▶ _Text provided_
+++
BTIG downgraded Valeritas Holdings (NASDAQ:VLRX) to “neutral” from “buy” and removed its previous $10 price target after the company reduced its fourth quarter revenue guidance due to a temporary supply disruption and announced it is seeking strategic alternatives, including additional financing, a sale of the company, or a sale through a Chapter 11 process.
Shares of Valeritas plunged $1.01, or 61%, to close at 65 cents on Dec. 20 in heavier than normal trading. Analyst Marie Thibault writes that she believes the stock price represents “fair value.”
The company’s anticipated year-end cash balance of about $11-million is expected to last into February 2020, Ms. Thibault said. “We had previously flagged the need for capital, since this has been an overhang on Valeritas’ stock price for several quarters,” she added.
+++
▶ _Parts of the exercise_
a - Answer these questions using the text on the BTIG downgrade of Valeritas:
(i) What rating did BTIG move Valeritas from, and what rating did it move it to?
(ii) At what price did Valeritas shares close on Dec. 20?
(iii) Until when is the company's anticipated year-end cash balance expected to last?
b - Continue the text on the BTIG downgrade of Valeritas from its final sentence.

▶ _Entries provided_
+++
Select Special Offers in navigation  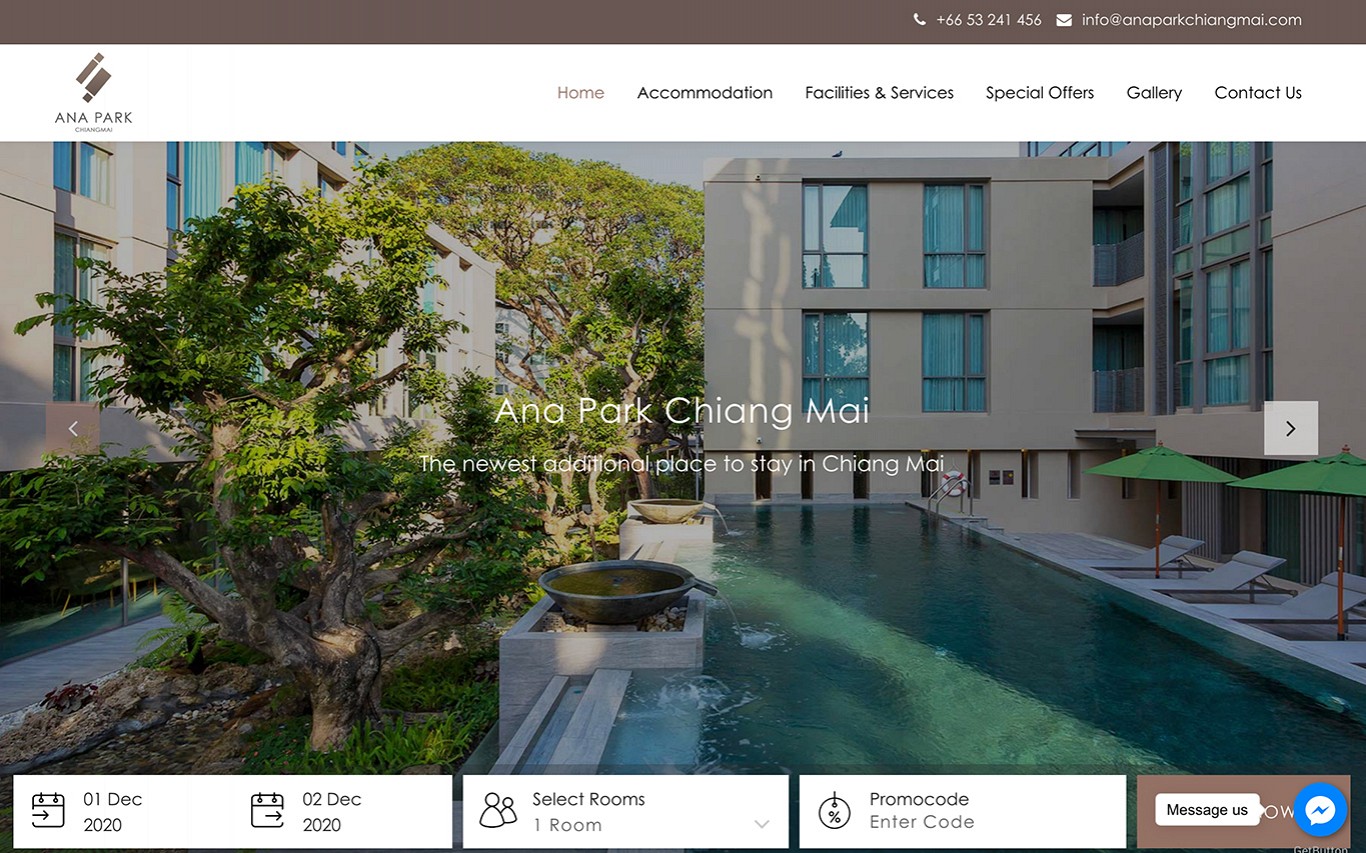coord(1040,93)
+++
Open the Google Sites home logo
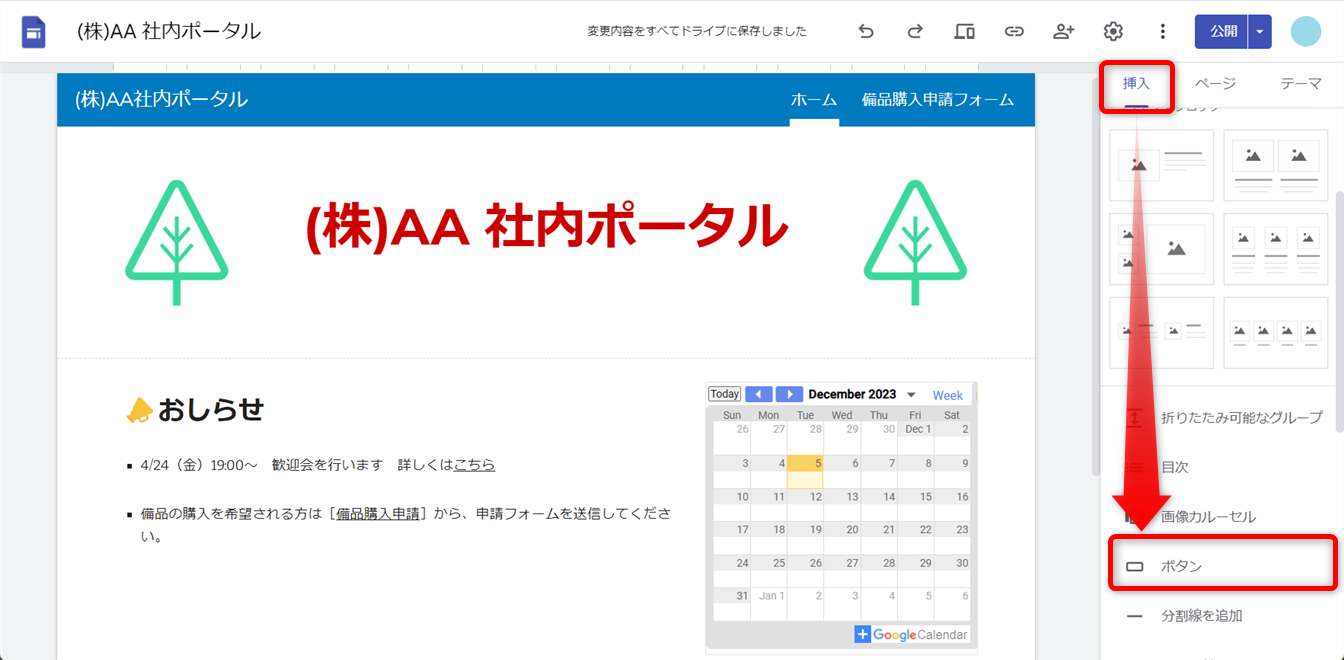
+++
▶ _Results for each task_
a -
(i) From "buy" to "neutral."
(ii) 65 cents.
(iii) Into February 2020.

b -
“With the cut to its revenue outlook, uncertain timeline for resolution of the supply disruption, and expected impact into the first quarter of 2020, the company’s future becomes murkier, in our view, making additional financing less likely,” Ms. Thibault said. “We believe that the most likely scenario is sale through Chapter 11 or a deeply discounted sale to an acquirer for the V-Go and h-Patch assets.” V-Go and h-Patch are medical devices for diabetes patients.